____ Data

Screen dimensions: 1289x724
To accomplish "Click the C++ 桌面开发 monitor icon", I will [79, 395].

________
____ Data

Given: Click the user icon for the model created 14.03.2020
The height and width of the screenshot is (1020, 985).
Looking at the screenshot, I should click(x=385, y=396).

________

What this task involves:
Report how many lines of the listing carry the word "icon", and add nothing.

Result:
2